Lupoli's Salem, N.H.-based company, Double N. Inc., is steadily moving south, selling a fast-food value proposition: good, abundant food cheap. Lupoli and Double N. are enjoying a growth rate of about 20 percent through a mix of wholesale, retail and franchise operations.
Lupoli's father, the late Nicholas Lupoli, a former restaurateur, would tell his son: "If you produce a product and use only the best ingredients, and you give value in the form of quantity -- and sell at the best price -- you will do all the business," Lupoli recalls.
The recipe is working. All told, Double N. has 20 Sal's Pizza stores, which go through 40,000 pies a week. It also has five Mary's stores, a sandwich and fresh-pasta cafeteria-style concept the company created six years ago. Just last year, Lupoli changed the name of Sal's Just Pizza to Sal's, noting that he didn't want to narrow the scope of products he could sell.
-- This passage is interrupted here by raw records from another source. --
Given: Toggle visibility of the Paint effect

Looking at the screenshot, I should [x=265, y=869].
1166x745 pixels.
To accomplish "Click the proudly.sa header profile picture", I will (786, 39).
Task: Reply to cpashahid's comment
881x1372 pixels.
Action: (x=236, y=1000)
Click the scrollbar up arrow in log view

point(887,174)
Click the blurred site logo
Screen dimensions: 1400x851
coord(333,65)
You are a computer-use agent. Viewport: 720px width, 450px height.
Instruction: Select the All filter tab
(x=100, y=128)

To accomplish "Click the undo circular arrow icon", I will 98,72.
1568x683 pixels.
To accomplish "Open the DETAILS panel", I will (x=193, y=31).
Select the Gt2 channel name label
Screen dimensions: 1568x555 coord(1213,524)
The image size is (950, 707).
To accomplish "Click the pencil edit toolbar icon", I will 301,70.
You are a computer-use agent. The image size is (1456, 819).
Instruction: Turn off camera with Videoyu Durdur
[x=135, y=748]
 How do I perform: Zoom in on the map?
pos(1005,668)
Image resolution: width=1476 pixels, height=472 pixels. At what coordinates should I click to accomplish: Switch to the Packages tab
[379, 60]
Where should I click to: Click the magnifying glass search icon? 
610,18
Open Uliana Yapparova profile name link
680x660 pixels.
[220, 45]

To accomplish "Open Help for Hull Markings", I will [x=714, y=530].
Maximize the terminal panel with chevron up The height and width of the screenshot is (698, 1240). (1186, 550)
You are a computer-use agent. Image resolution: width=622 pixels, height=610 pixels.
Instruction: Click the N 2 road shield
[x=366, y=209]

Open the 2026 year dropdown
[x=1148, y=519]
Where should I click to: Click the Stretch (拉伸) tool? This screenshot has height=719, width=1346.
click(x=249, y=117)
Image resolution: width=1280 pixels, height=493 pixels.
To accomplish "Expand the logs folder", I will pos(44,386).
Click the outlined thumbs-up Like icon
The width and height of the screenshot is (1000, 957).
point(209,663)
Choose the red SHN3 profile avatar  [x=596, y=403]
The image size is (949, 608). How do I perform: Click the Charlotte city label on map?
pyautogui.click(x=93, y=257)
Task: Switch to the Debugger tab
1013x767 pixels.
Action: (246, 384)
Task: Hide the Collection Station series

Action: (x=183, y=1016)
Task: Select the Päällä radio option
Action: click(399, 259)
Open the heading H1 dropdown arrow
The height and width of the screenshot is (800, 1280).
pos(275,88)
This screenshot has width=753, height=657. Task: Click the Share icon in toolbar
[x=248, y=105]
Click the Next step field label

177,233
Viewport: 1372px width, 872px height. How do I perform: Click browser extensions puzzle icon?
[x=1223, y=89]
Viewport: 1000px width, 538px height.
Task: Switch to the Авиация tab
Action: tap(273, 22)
Sal's holy grail is a 19-inch pie for $7.99, and "a slice" -- one-quarter of the pie -- for $1.99. Lupoli calls his brand "the inflation buster" for the simple fact that in 15 years of operation he's raised the price only four times. He is so price-conscious, he plans to carry over his lunch prices into dinner at his new restaurant, counting on heavy volume and liquor sales to boost the full-service dinner-hour sales.
Ten stores of varying Sal's concepts operate in Massachusetts, reaching as close to Boston as Tewksbury. Others operate in southern New Hampshire, with one in Florida and one in Maryland.
Company-owned stores drive about 65 percent, or $13 million, of sales. About 35 percent of those sales are from wholesale, which includes Double N. selling dough, tomato sauce and cheese to its franchisees. The remaining $5 million of company sales is derived from franchise retail sales.